Question Your Defaults — How Model-Harness Overfitting Is Slowing Down Your Agent

 


In Part 3 of this series, I mentioned a fascinating fact. On Terminal Bench 2.0, Claude Opus 4.6 ranked 33rd inside Claude Code — the very harness it was trained in — but jumped to the top 5 when used with a different harness.

I didn't fully unpack what that number means. While covering Anthropic's architecture in Part 4 and the hands-on guide in Part 5, I glossed over the most counterintuitive and practically important insight of the entire series.
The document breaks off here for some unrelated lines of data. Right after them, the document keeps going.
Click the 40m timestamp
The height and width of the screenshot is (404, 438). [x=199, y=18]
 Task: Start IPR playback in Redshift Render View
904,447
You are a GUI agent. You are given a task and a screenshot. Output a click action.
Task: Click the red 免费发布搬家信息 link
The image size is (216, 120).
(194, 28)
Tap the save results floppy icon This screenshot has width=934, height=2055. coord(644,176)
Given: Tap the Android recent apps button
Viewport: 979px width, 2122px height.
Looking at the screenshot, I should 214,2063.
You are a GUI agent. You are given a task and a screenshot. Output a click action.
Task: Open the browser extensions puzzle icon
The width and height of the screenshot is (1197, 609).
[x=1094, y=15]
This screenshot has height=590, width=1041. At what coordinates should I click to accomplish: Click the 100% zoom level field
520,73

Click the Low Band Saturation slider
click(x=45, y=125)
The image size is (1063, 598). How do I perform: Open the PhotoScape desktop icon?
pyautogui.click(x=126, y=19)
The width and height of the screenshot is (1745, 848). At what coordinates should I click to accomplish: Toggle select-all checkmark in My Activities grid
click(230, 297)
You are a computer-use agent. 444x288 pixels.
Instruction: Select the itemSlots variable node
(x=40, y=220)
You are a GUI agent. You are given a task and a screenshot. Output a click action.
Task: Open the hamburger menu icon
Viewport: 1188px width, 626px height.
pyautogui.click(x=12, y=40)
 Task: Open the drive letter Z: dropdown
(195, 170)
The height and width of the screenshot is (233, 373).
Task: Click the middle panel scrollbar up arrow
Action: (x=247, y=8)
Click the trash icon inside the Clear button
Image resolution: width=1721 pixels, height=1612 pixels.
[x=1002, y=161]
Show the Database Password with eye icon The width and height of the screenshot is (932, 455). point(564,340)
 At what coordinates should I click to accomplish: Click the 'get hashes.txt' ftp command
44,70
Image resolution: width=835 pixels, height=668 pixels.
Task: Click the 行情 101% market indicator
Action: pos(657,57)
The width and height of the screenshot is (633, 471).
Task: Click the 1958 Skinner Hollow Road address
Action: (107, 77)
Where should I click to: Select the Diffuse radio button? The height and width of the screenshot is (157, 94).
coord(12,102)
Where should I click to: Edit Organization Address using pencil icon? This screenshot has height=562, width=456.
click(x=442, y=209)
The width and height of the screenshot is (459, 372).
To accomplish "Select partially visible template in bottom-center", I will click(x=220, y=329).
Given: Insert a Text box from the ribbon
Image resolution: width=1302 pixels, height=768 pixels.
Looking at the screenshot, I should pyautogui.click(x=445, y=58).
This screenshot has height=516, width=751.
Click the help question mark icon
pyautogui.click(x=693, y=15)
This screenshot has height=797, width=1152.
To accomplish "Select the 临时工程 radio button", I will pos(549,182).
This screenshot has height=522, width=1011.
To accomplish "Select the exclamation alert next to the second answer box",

Using the default harness as-is may not be optimal.

This post is where I address that.


How Overfitting Happens

Frontier coding models are post-trained inside their own harnesses. Claude is optimized through thousands of hours of coding tasks in the Claude Code environment; Codex models go through the same process in the Codex environment.

During this process, the model adapts to the patterns of its specific harness:

  • How Claude Code invokes tools
  • The format in which errors are returned
  • The order in which context is assembled
  • The interface of the file editing tool

The model is trained to maximize performance in this particular environment. The problem is that maximization doesn't guarantee generalization.

In machine learning, overfitting means the model fits the training data so well that its performance on new data actually degrades. The same thing happens in the model-harness relationship. As the model adapts even to its default harness's quirks, its latent potential in other configurations gets buried.

Concrete Example: Codex and apply_patch

OpenAI's Codex model became extremely coupled to a file editing tool called apply_patch. When developers tried to use Codex models in a different harness (OpenCode), they had to add a separate apply_patch tool. The model simply couldn't perform file edits properly without that specific tool interface.

The model didn't learn "how to edit files." It learned "how to call apply_patch."

Concrete Example: The Hashline Experiment Paradox

Let's revisit Can Boluk's Hashline experiment. By appending a hash to each line so the model could reference positions by line number, Grok Code Fast 1 jumped from 6.7% to 68.3%.

The model's "skill" didn't suddenly improve tenfold. The existing harness's file editing interface had been suppressing this model's potential all along. One change to the harness interface was all it took to unlock capabilities that had been buried.


What "33rd Place" Really Means

Claude Opus 4.6 ranking 33rd in Claude Code doesn't mean Opus 4.6 is a bad model. It means Claude Code's default harness isn't extracting Opus 4.6's full potential.

Why does this happen? There are a few hypotheses.

1. The harness is calibrated for an older model

Claude Code's default settings have evolved incrementally across multiple model generations. Mechanisms introduced early on to address Opus 4.5's "context anxiety" — sprint decomposition, forced checkpointing — may still be in place. Opus 4.6 can handle long-running tasks without these guardrails, but the default harness imposes unnecessary constraints.

Anthropic themselves acknowledged this. In their 3-agent harness paper, after switching to Opus 4.6:

  • The sprint decomposition structure could be removed
  • The evaluator switched to single-pass verification
  • Complexity decreased while performance held steady

"The assumptions a harness encodes become stale as models improve." This is Anthropic's official position.

2. Default tool interfaces are general-purpose, but not optimal

Claude Code's file editing, search, and bash execution tools are designed for generality. They have to work in any project. But that doesn't mean they're optimized for your project.

3. Context composition is generic

The default harness loads CLAUDE.md, injects tool descriptions, and maintains conversation history. But it can't know what context your specific task actually needs.


Practical Guidelines: How to Question Your Defaults

This is what was missing from the hands-on guide in Part 5. Not just "build a harness," but "start by questioning the default harness."

1. Wrap Default Tools for Your Workflow

Don't use Claude Code's built-in tools as-is. Create project-specific wrappers.

## Tool Usage Rules (CLAUDE.md)

- For file search, use `npm run find-component [name]` instead of Glob
  (search tailored to project component structure)
- For tests, use `npm run test:affected` instead of `npm test`
  (only run tests related to changed files)
- For build checks, use `npm run typecheck` instead of a full build
  (quickly catch type errors only)

This is exactly how LangChain jumped 25 spots on Terminal Bench. They didn't use the default tools as-is — they analyzed failure patterns and tailored the tool interfaces to the task.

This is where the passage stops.